[What you will do]
For the entries below, say how many lines include the word "agent" and add nothing else.

(Collected data entries)

----------------

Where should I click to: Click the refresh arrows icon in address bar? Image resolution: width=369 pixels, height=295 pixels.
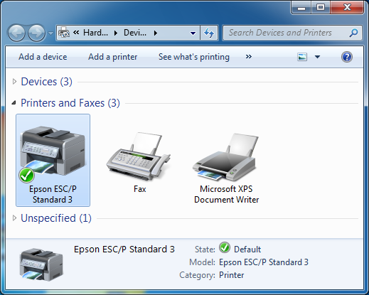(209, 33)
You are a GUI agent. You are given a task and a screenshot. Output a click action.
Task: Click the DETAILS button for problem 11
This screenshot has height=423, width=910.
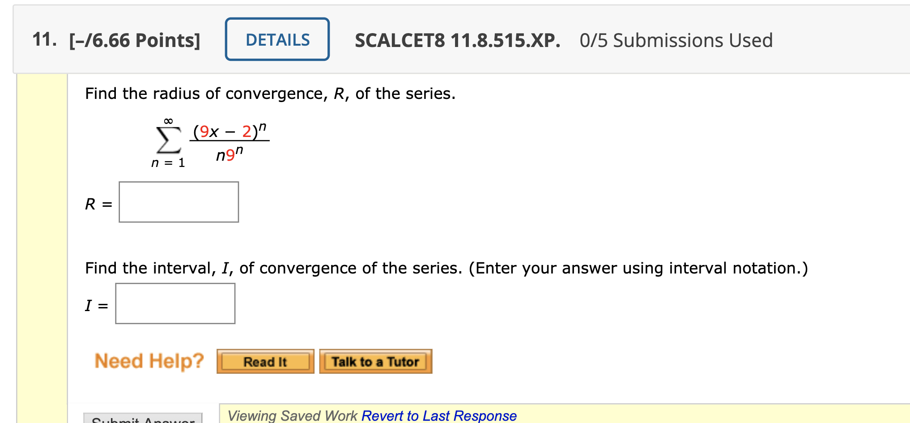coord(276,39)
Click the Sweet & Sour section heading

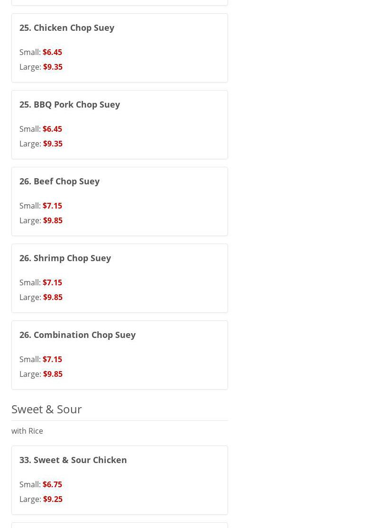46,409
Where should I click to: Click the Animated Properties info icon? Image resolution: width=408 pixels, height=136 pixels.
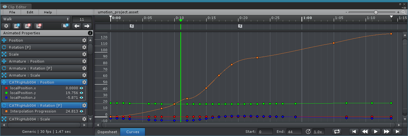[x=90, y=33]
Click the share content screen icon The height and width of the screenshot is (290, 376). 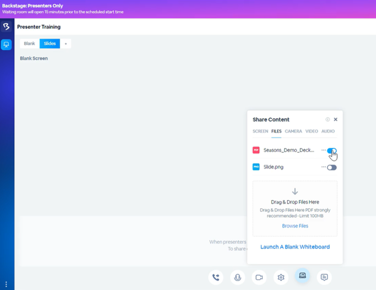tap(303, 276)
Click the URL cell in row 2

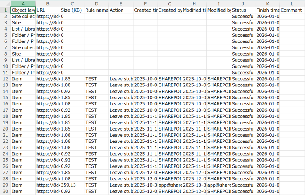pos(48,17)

----------------

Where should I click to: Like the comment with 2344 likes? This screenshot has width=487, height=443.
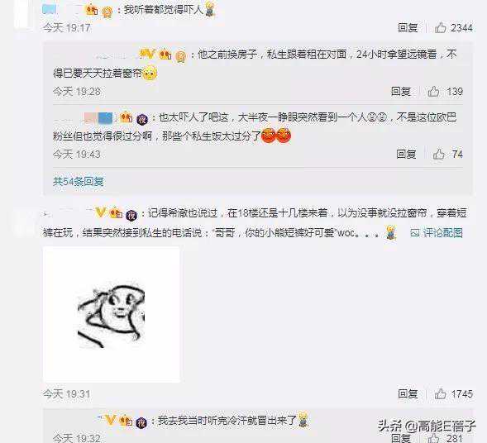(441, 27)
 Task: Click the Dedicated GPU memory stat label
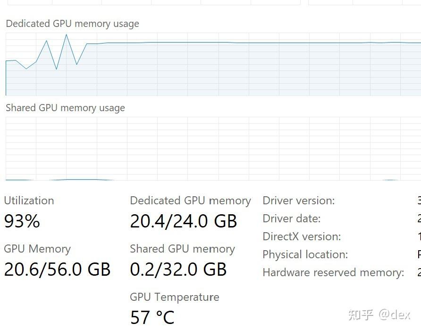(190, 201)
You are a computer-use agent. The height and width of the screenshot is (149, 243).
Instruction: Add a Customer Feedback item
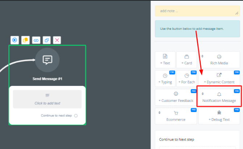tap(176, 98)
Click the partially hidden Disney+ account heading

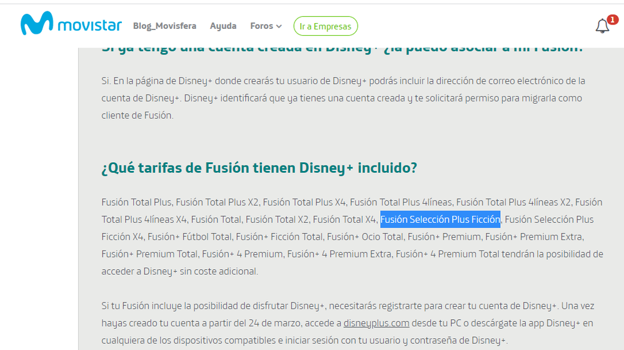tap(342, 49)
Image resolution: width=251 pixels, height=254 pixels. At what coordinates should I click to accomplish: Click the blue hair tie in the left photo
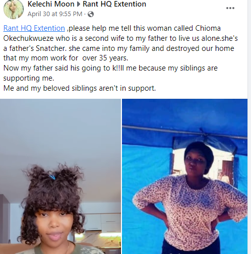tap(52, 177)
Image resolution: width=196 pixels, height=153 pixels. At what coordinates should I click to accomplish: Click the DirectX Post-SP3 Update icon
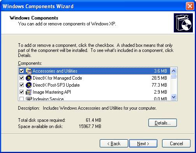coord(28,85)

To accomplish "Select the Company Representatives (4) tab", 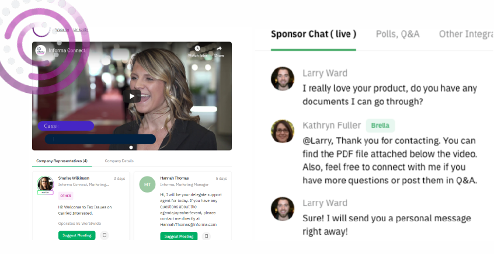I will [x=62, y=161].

----------------

[Result]
2